- RECORDS FOR THIS TASK -
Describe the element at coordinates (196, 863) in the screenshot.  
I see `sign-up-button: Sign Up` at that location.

==

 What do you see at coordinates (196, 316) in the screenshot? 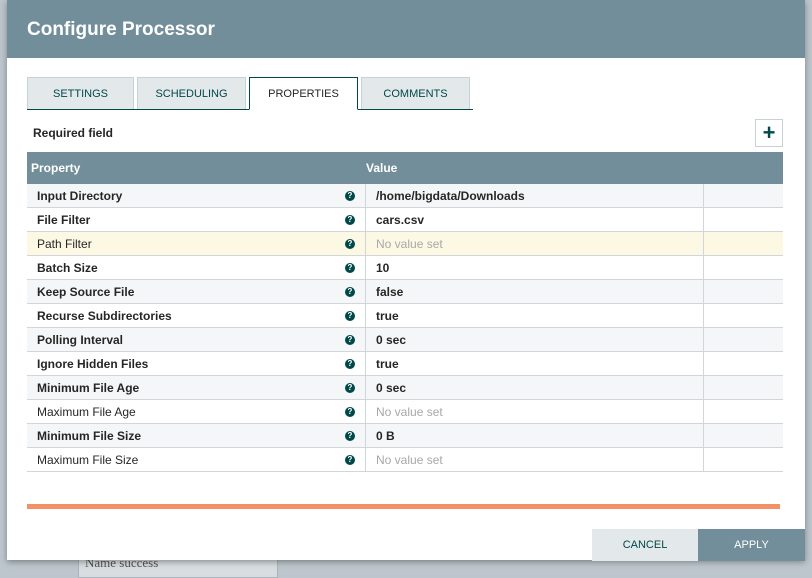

* * *

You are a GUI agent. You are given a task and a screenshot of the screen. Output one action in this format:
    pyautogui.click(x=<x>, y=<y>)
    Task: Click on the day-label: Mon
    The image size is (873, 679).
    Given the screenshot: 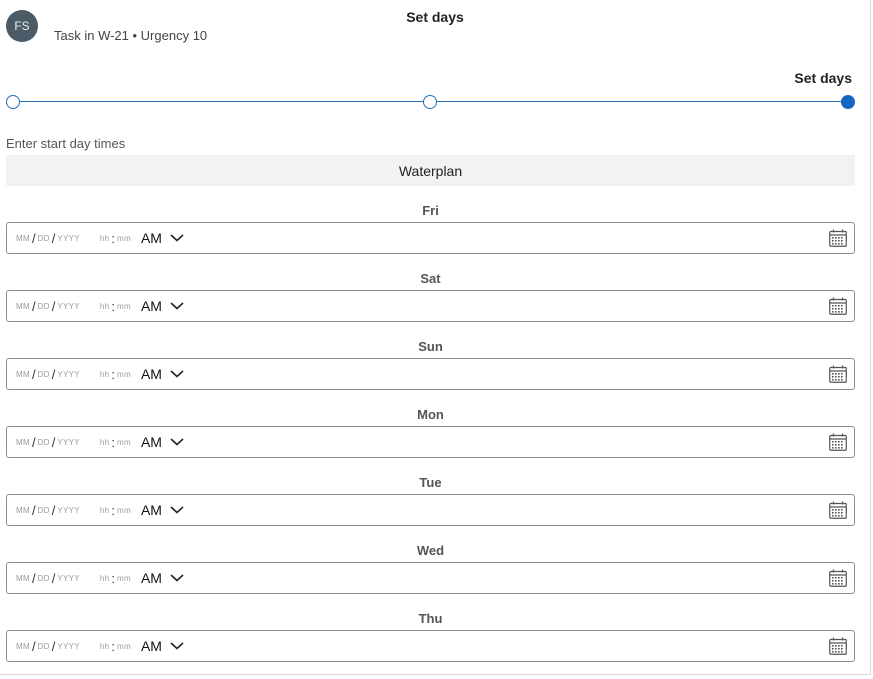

- WORK TO COMPLETE -
Copy out the lines of the records starting with the line that contains "Describe the element" and going on through the line that contains "at that location.", both included, changing nothing.

- ANSWER SPACE -
Describe the element at coordinates (196, 863) in the screenshot.  
I see `sign-up-button: Sign Up` at that location.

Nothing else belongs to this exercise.